O início do século XIX, em Portugal, foi marcado por uma conjuntura propícia à divulgação do
ideário liberal como solução regeneradora para
o país. As crises política e económica criaram
condições para a Revolução Liberal de 1820
e, naturalmente, para a convocação das Cortes
Constituintes, que se reuniram para aprovar
a primeira Constituição de Portugal.
Os Constituintes de 1821-1822, inspirados pelos
princípios da Revolução Francesa, da Constituição americana e especialmente da Constituição
espanhola de Cádis de 1812, fizeram desta a mais
marcante das constituições monárquicas, consagrando os princípios ligados aos ideais liberais da
época: soberania nacional, representação parlamentar, separação de poderes, igualdade jurídica e
respeito pelos direitos pessoais.
Os primeiros Deputados aprovaram a Constituição, mas não foi essa a única função que as Cortes desempenharam. Estas assumiram também
poderes políticos e legislativos ordinários, materializando, desta forma, a implantação da ordem
liberal. Foi neste quadro que se aprovou a absolutamente inovadora Lei da Imprensa, bem como
a abolição da Inquisição e a amnistia aos presos
por opiniões políticas.
As eleições para um mínimo de cem deputados,
havendo «para cada trinta mil almas um deputado»,
foram realizadas por sufrágio indireto e em várias
fases eleitorais, envolvendo Freguesias, Comarcas
e Províncias.
Assim se formou o primeiro Parlamento de Portugal – as Cortes Gerais e Extraordinárias da Nação
Portuguesa – que reuniu, pela primeira vez, em
sessão preparatória, a 24 de janeiro de 1821, na
Sala da Livraria do Convento das Necessidades, onde se procedeu à verificação dos diplomas,
à legalização das pessoas e dos poderes de cada
um dos apresentados.
A primeira sessão das Cortes, realizada a 26 de
janeiro, continuou o trabalho de legitimação dos
deputados eleitos e, nas centenas de sessões que
se seguiram, o foco dos trabalhos foi a análise,
discussão e aprovação da primeira Constituição
de Portugal, tendo sido assinadas, a 9 de março
de 1821, as Bases da Constituição, que vigoraram
provisoriamente até à conclusão do texto constitucional definitivo.

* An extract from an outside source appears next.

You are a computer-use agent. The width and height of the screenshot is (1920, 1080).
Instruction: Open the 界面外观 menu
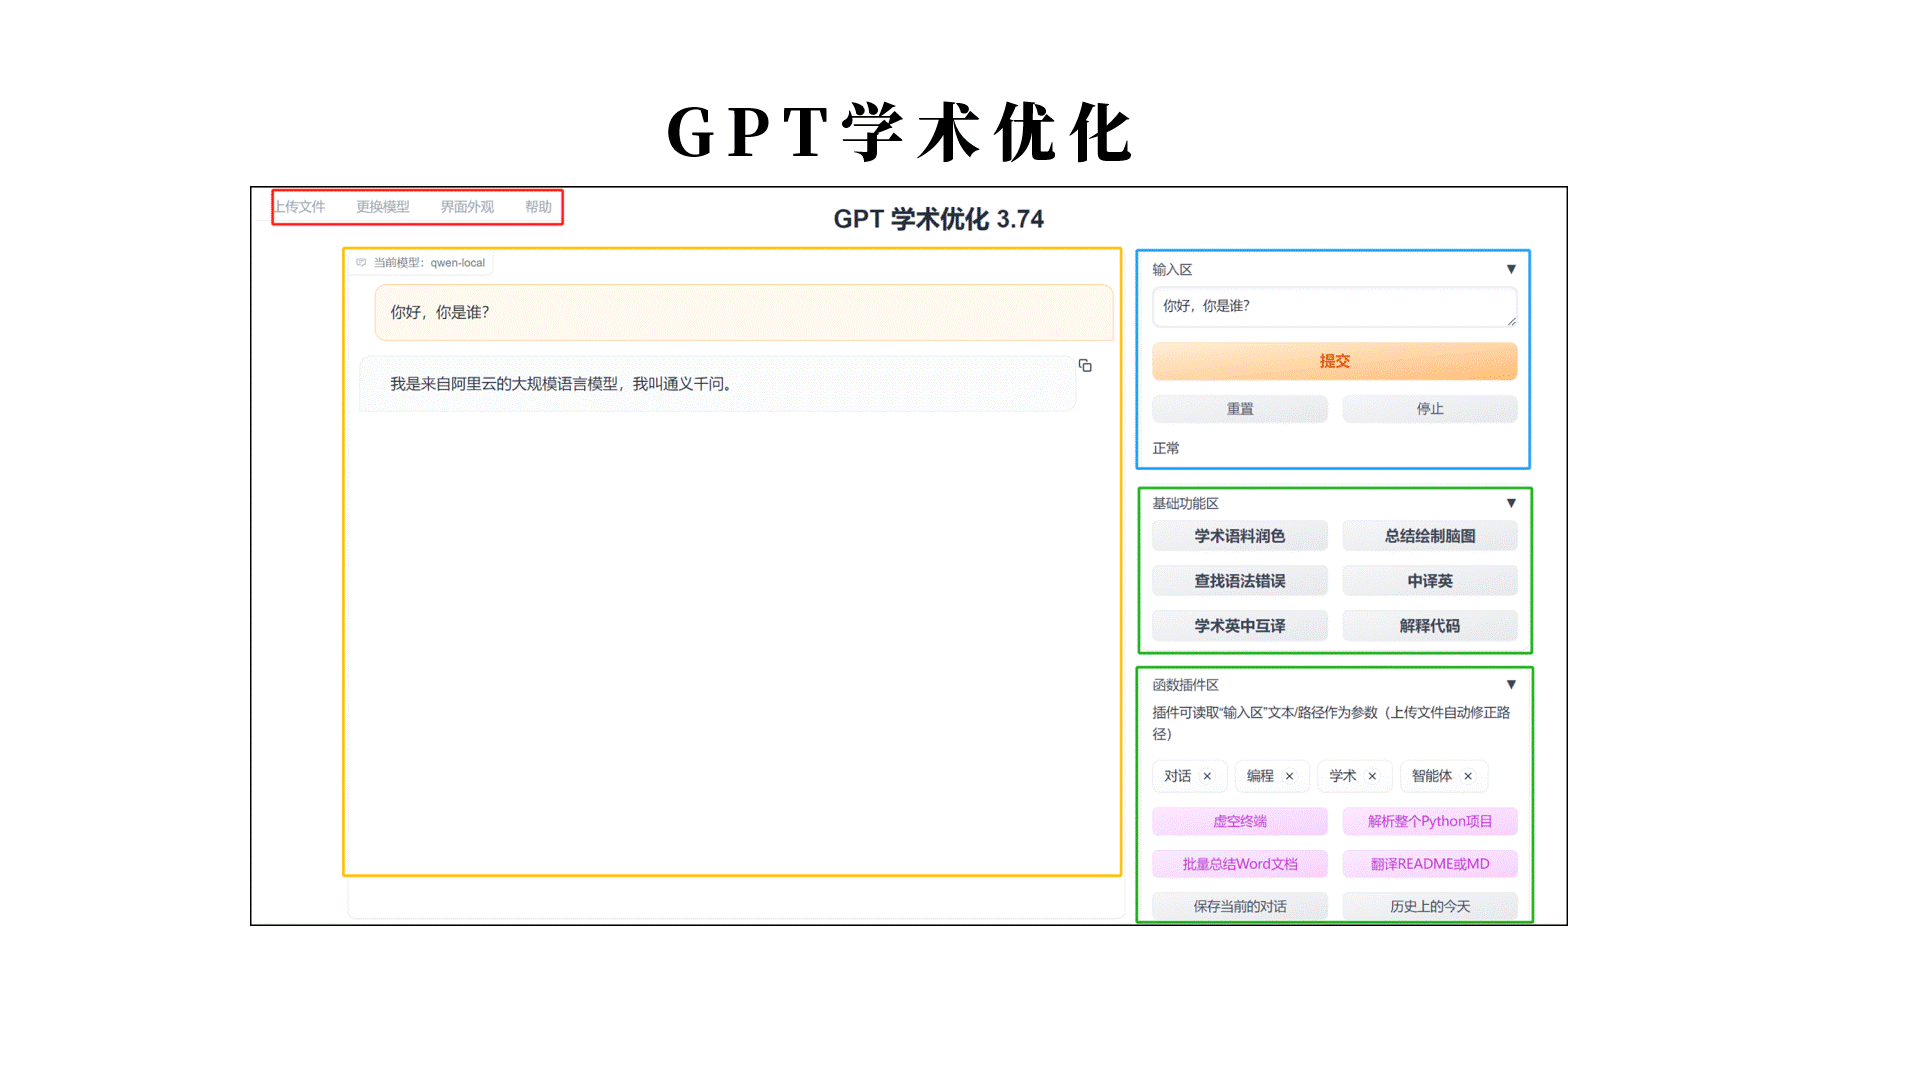tap(465, 207)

Os dois exemplares da Constituição foram assinados pelos Deputados na sessão das Cortes de 23 de
setembro de 1822, tendo estes mesmos Deputados
feito o juramento do texto constitucional na sessão
de 30 de setembro de 1822. Alguns dias depois,
a 1 de outubro de 1822, decorreu o ato de aceitação
e juramento do Rei D. João VI à Constituição.
Os ideais liberais fomentados pela Revolução e
explanados na Constituição de 1822 transformaram o ordenamento do Estado e a organização
social. Os princípios monárquicos absolutistas
deram lugar ao princípio da soberania da Nação
e os súbditos passaram a ser cidadãos, gozando assim, pela primeira vez, os princípios de cidadania
e liberdade.
É por isso fundamental recordar, 200 anos depois,
com emoção e responsabilidade, o extraordinário
trabalho destes primeiros Deputados, sentindo
agora o nosso Parlamento herdeiro desses valores
e defensor dos princípios democráticos!
José Manuel Araújo
Diretor de Informação e Cultura da Assembleia da República.